When Sally Ride died on July 23, 2012, her obituary surprised space fans in more ways than one. No one outside her immediate circle had known she was ill with pancreatic cancer, and as she was only 61, her death came as a shock. But admirers were just as surprised by the sentence in her obituary acknowledging her female partner of 27 years, Tam O’Shaughnessy. As it turns out, even some of Sally Ride’s closest friends hadn’t known about her relationship either, and Lynn Sherr ’63 was among those left in the dark. Sherr first met Sally Ride when she was covering the space program for ABC News; when a new group of astronaut candidates was chosen in 1978 (the first group to include nonpilots, nonwhites, and women), Sally Ride was among them. The two women hit it off, both as interviewer/interviewee and as friends. They remained close, even after Sherr was no longer reporting on spaceflight and after Ride had left NASA. So it was bewildering to Sherr to learn that she had been left out of such a significant part of Ride’s story as her life partnership.
As a result, the questions that drive Sherr’s new biography, Sally Ride: America’s First Woman in Space, are real questions, much to the benefit of the book. With the full support of O’Shaughnessy and the Ride family, Sherr sought out the insights of Ride’s childhood friends and teachers, NASA coworkers and crewmates, friends and former lovers. The picture that emerges is complex and nuanced. Fellow astronauts remember her unfailing competence and intelligence. Her younger sister remembers her competitiveness and determination. Several friends remember being frozen out after overstepping unspoken boundaries. Her first girlfriend remembers Ride’s warmth and her lack of anxiety over finding herself in a same-sex relationship. Her former husband, fellow astronaut Steve Hawley, remembers her resentment at having to play the dutiful spouse during his own launches into space.
Most astronaut biographies are part hagiography, part advertisement for NASA, and understandably so. Those who have risked their lives in order to reach into the unknown are among the few people we can still comfortably acknowledge as heroes. When an astronaut does break the code and give writers fodder for sensationalism, the incidents draw flurries of coverage but few thoughtful responses.

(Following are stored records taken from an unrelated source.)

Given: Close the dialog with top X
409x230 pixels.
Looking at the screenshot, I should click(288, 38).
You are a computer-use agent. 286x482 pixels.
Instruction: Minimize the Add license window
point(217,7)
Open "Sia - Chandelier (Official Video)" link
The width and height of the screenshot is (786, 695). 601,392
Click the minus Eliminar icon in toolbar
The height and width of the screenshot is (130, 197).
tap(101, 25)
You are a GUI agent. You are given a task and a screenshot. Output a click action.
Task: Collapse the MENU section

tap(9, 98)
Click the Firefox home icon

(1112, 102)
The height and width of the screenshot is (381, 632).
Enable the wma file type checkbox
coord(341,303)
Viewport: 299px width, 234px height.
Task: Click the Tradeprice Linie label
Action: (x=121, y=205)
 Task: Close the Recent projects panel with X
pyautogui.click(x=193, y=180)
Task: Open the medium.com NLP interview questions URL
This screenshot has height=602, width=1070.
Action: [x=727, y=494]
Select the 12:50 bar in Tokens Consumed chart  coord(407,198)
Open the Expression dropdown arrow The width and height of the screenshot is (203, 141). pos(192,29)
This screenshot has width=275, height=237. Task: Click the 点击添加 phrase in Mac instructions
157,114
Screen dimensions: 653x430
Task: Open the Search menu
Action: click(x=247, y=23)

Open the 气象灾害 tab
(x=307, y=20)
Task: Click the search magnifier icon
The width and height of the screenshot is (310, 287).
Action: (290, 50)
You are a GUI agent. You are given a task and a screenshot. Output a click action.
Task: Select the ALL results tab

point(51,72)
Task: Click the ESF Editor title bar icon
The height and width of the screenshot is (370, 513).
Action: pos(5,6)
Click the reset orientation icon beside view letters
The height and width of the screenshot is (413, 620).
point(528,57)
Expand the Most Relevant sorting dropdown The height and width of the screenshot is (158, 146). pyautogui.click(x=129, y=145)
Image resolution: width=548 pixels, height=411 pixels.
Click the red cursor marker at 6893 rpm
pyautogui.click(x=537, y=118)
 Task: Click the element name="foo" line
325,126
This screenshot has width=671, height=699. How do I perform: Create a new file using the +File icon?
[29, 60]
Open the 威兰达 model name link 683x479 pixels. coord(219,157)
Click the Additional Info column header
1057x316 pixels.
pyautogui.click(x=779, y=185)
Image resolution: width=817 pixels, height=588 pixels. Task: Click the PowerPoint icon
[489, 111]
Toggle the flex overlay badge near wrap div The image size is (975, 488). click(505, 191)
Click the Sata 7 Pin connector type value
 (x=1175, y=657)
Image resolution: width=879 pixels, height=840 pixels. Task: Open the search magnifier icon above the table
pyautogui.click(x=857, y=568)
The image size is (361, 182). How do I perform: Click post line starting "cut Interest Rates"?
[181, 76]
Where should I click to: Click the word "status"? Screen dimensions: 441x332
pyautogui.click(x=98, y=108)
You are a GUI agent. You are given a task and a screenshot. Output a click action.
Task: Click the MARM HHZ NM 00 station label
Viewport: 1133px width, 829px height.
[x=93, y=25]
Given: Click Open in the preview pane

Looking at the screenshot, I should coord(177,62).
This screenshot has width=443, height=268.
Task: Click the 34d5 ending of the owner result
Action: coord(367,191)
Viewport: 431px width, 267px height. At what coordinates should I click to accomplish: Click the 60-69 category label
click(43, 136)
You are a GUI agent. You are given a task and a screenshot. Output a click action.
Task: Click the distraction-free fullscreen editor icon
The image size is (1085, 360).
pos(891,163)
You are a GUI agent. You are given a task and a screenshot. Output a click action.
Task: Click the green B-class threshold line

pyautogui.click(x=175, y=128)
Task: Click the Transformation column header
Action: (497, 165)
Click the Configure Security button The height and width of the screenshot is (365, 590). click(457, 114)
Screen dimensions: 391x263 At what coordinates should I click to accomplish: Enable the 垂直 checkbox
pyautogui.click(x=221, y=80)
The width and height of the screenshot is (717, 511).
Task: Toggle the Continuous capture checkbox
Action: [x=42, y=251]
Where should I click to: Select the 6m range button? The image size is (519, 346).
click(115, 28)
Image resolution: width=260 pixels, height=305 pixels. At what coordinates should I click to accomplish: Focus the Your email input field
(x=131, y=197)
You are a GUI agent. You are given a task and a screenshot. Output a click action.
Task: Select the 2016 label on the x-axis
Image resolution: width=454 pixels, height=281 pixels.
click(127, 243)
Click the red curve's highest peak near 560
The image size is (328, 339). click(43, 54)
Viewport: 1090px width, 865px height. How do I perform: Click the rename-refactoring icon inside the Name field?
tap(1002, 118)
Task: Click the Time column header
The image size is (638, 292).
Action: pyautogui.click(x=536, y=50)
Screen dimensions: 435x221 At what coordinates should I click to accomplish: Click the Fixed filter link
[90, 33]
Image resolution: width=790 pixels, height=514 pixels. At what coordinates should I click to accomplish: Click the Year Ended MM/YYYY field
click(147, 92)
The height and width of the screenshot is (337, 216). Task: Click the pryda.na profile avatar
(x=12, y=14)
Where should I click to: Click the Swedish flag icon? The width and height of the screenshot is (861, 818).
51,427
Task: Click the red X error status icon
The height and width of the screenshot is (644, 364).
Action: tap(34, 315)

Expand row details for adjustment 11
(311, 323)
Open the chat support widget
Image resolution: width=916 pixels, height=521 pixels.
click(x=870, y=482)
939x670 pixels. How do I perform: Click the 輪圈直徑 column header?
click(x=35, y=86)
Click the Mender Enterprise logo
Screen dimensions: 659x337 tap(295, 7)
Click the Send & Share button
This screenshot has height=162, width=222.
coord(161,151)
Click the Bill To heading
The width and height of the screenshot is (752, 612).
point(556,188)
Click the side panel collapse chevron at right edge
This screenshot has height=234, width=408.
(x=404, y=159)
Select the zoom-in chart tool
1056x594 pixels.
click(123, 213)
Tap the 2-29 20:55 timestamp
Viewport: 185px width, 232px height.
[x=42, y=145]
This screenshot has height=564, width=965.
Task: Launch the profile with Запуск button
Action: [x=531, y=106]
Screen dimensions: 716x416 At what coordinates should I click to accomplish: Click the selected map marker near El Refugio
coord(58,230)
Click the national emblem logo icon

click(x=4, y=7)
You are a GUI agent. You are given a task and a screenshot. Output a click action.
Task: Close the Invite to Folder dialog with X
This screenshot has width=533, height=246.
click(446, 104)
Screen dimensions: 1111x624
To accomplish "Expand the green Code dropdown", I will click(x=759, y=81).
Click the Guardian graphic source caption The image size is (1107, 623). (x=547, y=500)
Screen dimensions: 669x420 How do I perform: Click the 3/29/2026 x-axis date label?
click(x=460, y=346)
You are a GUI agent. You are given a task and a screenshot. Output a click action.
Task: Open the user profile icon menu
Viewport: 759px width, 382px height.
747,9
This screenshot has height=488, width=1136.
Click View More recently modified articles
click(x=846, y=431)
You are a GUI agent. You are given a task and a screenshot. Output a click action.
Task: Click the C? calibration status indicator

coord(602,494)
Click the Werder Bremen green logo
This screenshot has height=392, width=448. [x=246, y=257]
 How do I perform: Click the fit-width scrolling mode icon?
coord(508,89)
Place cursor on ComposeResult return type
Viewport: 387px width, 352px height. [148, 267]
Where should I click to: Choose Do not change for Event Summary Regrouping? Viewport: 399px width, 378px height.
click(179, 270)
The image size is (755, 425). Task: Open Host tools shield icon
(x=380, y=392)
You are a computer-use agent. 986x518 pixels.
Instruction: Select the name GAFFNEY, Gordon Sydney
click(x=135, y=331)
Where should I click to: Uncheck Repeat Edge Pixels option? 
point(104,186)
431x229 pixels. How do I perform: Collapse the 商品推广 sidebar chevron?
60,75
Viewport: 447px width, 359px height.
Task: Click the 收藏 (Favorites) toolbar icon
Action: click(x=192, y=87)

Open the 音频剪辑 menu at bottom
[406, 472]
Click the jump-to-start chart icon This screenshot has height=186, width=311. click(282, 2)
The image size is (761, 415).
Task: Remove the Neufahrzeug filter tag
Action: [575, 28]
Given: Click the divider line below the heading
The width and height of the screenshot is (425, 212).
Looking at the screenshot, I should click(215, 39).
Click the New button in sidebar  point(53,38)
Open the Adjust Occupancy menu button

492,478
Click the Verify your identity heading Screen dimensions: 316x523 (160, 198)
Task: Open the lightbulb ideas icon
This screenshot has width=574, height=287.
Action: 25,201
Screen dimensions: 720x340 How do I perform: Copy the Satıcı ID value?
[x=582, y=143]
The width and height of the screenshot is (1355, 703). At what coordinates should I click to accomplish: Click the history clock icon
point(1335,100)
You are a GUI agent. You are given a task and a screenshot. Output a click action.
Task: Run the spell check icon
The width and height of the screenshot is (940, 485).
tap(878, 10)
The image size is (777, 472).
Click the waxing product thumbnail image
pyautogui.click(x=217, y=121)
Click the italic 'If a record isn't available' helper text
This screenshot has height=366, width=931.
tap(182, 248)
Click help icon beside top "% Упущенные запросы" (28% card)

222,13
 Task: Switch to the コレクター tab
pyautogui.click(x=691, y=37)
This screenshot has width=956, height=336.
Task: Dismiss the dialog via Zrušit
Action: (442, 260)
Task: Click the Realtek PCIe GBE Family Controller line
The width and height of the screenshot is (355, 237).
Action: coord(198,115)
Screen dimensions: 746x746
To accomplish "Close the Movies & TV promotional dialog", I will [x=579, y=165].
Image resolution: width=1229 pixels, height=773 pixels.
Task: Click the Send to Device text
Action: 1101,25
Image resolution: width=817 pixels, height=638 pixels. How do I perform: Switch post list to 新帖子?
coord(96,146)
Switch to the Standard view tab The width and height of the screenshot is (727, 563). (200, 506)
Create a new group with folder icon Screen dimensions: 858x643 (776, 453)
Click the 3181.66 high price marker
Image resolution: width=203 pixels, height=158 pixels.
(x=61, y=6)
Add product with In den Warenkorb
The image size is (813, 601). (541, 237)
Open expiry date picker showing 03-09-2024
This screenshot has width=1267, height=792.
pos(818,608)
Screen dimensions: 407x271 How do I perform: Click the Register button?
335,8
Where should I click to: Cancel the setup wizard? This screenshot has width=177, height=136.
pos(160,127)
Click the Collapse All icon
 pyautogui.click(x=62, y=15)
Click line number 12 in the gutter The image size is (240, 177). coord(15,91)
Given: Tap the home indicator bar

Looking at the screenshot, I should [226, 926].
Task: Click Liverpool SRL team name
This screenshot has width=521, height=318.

But astronauts have private lives as well as public accomplishments, and 31 years after her historic first flight, we may be ready to examine the complexities of Sally Ride’s personality and legacy. The tidbits we look for in traditional biographies are present here—Ride’s experiences in orbit, her service on the investigation boards after the losses of Challenger and Columbia, her run-in with Billie Jean King as a teenager on the junior tennis circuit, her reaction to first hearing her name in a Billy Joel song on her car radio. What lingers is an image of a brilliant scientist who never lost the joy of discovery, an educator who dedicated her life to sharing that joy with others, and an introvert who might have been crippled by her fame but instead harnessed it to help further her dearest values. The book never becomes a tell-all, though, or devolves into celebrity gossip-mongering, and for those of us who want to be able to keep respecting our heroes even while learning more about them, that is a great gift.
Sherr’s biography makes an implicit case for complexity in biography: Not all questions are answered, not all details accounted for. There are contradictions and loose ends, incidents unexplained and details that don’t quite fit. The result is a full and moving picture of a person’s whole life—public, private, and secret—and that is precisely what puts this book on the short list of the finest astronaut biographies written.
Dean is the author of a novel about the Challenger disaster, The Time It Takes to Fall (Simon & Schuster, 2007) and a work of nonfiction, Leaving Orbit: Notes from the Last Days of American Spaceflight (Graywolf Press), forthcoming in 2015.